I agree that the "history of the avatar" section was rather
interesting.  He also makes a good point that cost-control by the
governing body is not a necessarily a BAD thing in MOGs (while it's
frowned upon in RL) - just due to the negligable cost of the MOG
admins to absorb any excess supply/demand.  Sadly, no analysis was
given so it doesn't really say whether cost-control is a GOOD thing
either.

It's kinda hard to comment on the rest of the paper since the claims
were rather nebulous and unsubstantiated.  However, I will nitpick
this one conclusion he had.

>    · Economics, on Earth, believes that economic growth is always
>    good. In an avatar economy, however, increases per-capita
>    wealth - which make it easier to accomplish various quests and
>    wealth - which make it easier to accomplish various quests and
>    missions - will lower the challenge level of the game,
>    missions - will lower the challenge level of the game,
>    potentially making it a less interesting puzzle.

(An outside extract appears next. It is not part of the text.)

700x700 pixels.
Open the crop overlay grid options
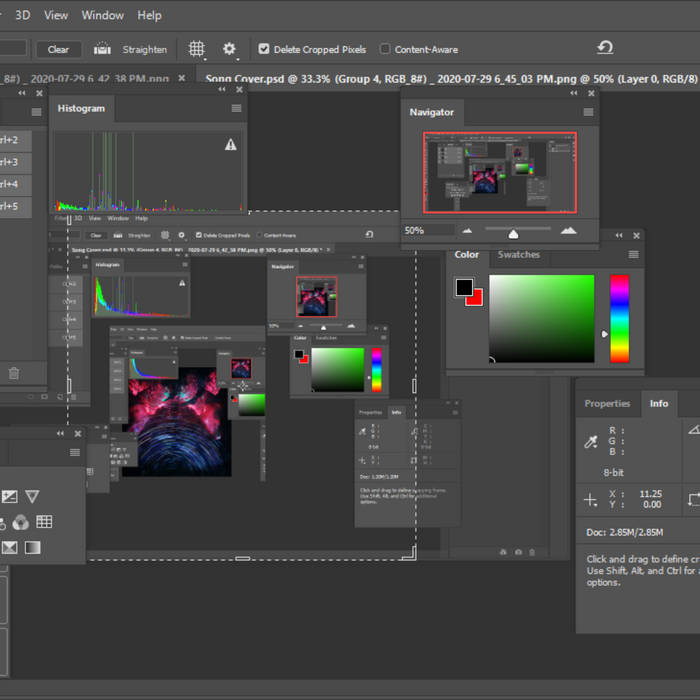197,49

Growth can be
>    bad.

Actually, economic growth might still be good for MOGs.  Being able
to afford new and expensive things (that pretty much do the same old
things) is the driving factor of any economy - that '03 Civic is
pretty much the same as the '93 Civic.  What isn't good, on Earth
and in an avatar economy, is the accumulation of currency.  That is,
money stuffed under the matress, or excess amounts of money in
savings banks.  The strength of an economy is how that wealth moves
(movement of wealth supports jobs).

So the key might be to offer globally periodic, yet very
incremental, improvements in existing weapons, armor, etc.
Obviously, there will come a time when the new stuff makes tackling
a MOB too easy.  So for every N increments, throw in a MOB that's
balanced for the last of that series.  Of course, have more than one
overlapped tool-use set so players can do something else if using a
low-level tool against a mob is too much of a challenge.  Most MOG
players optimize to an obsessive degree.  Use that desire for the
current "latest and greatest" to your advantage in reducing the
amount of content you need to create and to keep that currency
moving.

A nice side-effect is that balancing may become easier as the
players establish it themselves with the tools they use to take down
a mob.  If the mob is too hard, most will wait for the nth
interation of that tool to appear.  At that point, start
incrementing in smaller steps more frequently.  Tie it to a
mob-population model if you want to have some feedback when it
becomes too easy.

A even neater side-effect is that you can tie the nth generation to
player-events.  The liberation of a twizzlestick factory by the
players leads to a new slew of twizzlestick-enhanced weapons.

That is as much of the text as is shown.